* _Work request_: Where a line of the data below has the string "agent", copy that line.

[Stored data]
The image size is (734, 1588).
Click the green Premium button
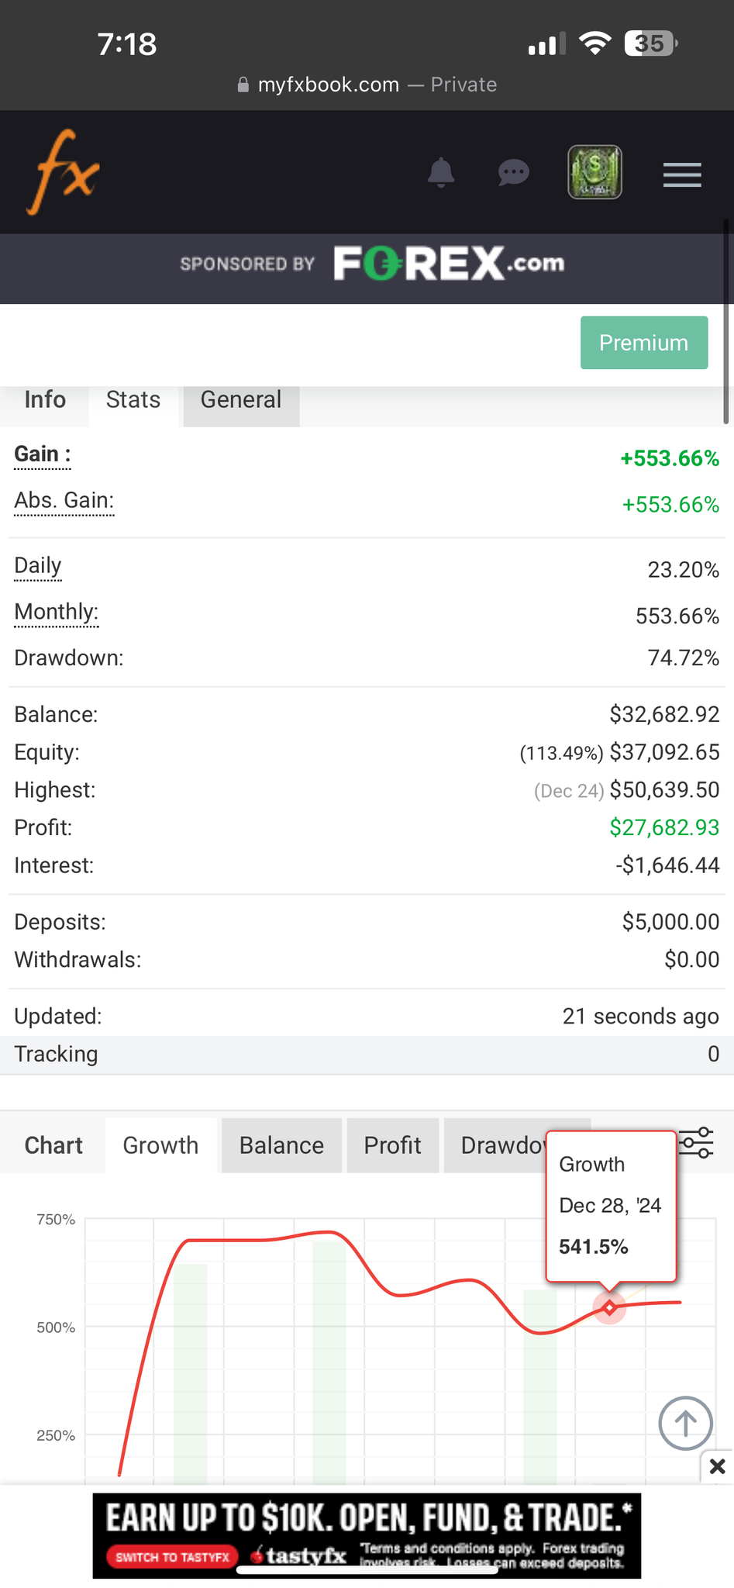pos(643,343)
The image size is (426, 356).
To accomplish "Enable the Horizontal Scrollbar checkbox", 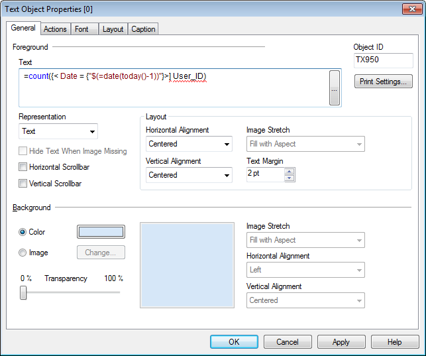I will point(24,167).
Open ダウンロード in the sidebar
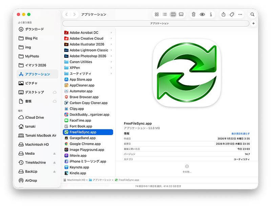 point(34,29)
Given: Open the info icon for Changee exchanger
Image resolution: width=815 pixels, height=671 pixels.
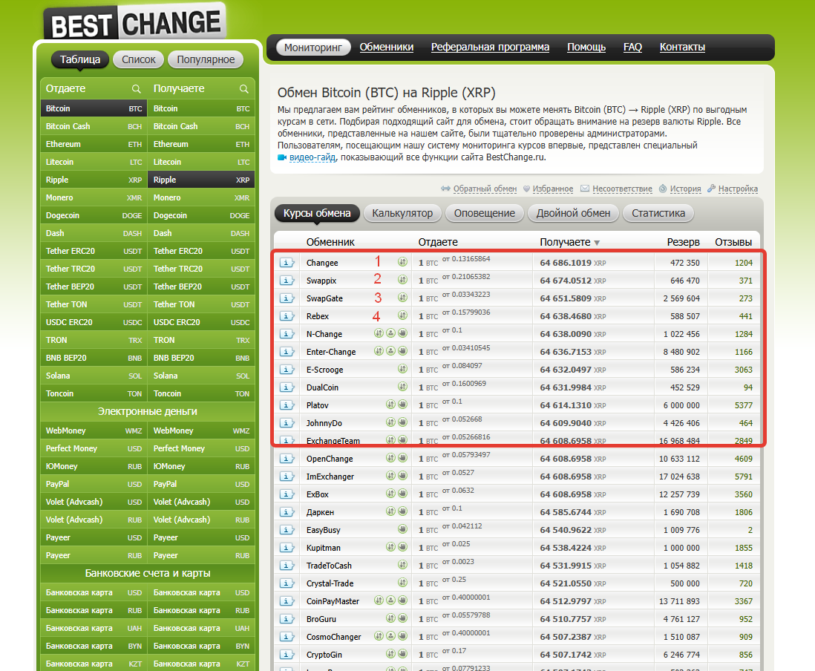Looking at the screenshot, I should pyautogui.click(x=287, y=263).
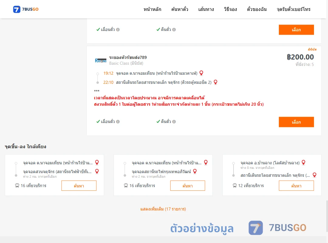Expand แสดงเพิ่มเติม (17 รายการ) list
Screen dimensions: 328x243
[163, 209]
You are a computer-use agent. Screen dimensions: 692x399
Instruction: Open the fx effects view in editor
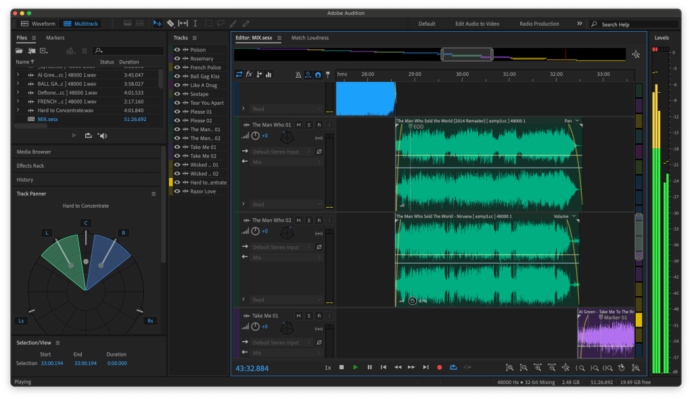[249, 74]
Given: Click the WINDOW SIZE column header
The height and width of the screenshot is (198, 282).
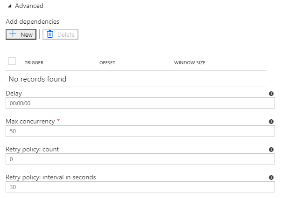Looking at the screenshot, I should [190, 63].
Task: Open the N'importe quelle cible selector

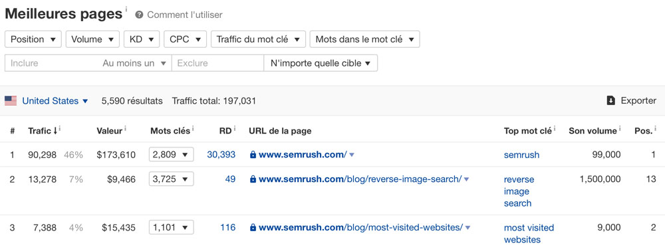Action: point(321,63)
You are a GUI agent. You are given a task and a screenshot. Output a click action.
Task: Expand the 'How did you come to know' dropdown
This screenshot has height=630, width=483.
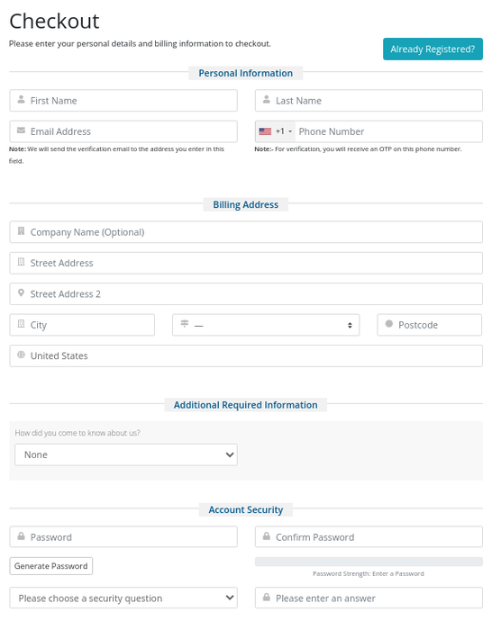(x=126, y=455)
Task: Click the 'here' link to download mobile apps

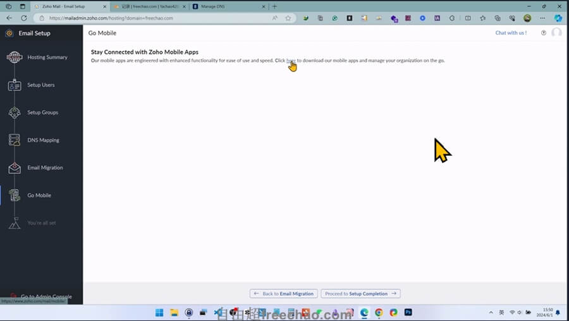Action: coord(291,61)
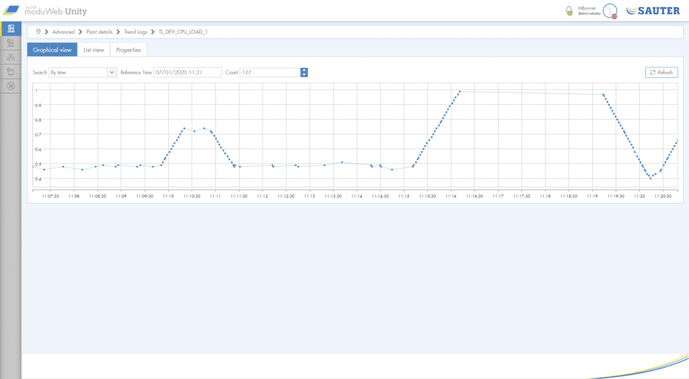Open the network hierarchy sidebar icon
689x379 pixels.
pyautogui.click(x=10, y=57)
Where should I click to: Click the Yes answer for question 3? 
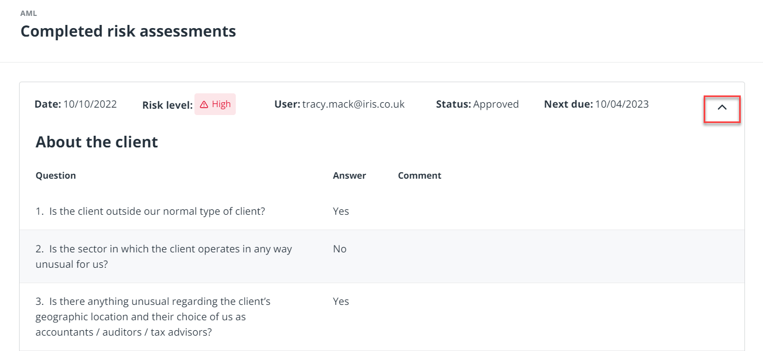pyautogui.click(x=341, y=301)
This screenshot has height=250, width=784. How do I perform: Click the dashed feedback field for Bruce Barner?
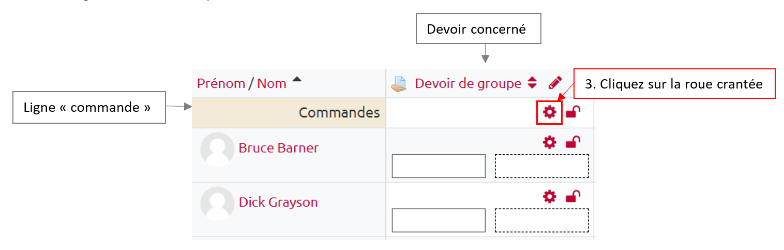541,166
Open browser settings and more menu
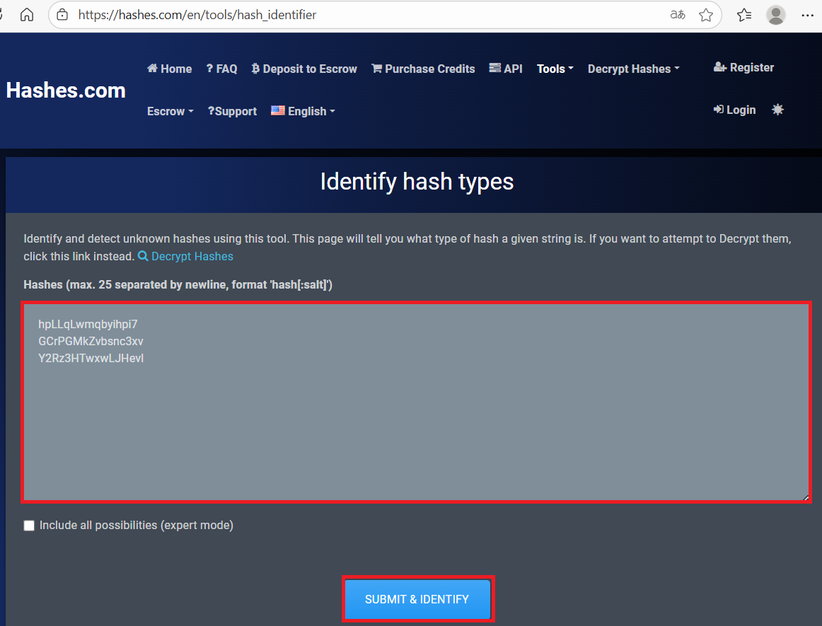The image size is (822, 626). pos(807,15)
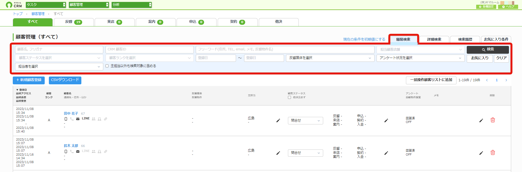522x172 pixels.
Task: Click 新規顧客登録 button
Action: coord(29,80)
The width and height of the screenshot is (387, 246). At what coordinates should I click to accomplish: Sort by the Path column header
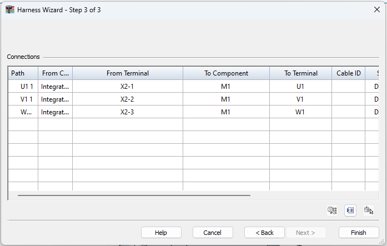(x=23, y=73)
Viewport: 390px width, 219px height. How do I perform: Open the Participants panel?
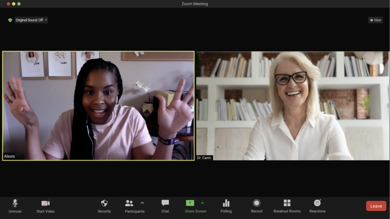(x=129, y=203)
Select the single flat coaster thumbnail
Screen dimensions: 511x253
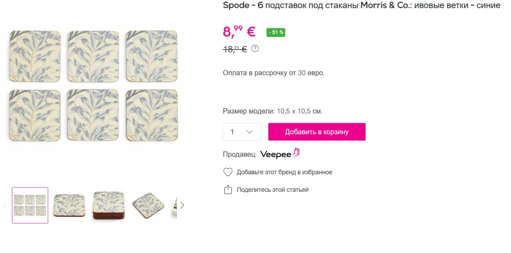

* _Solved problem_:
You are a computer-use agent. Screen dimensions: 692x399
You are a GUI agent. You are given a task and a screenshot. Output a click action.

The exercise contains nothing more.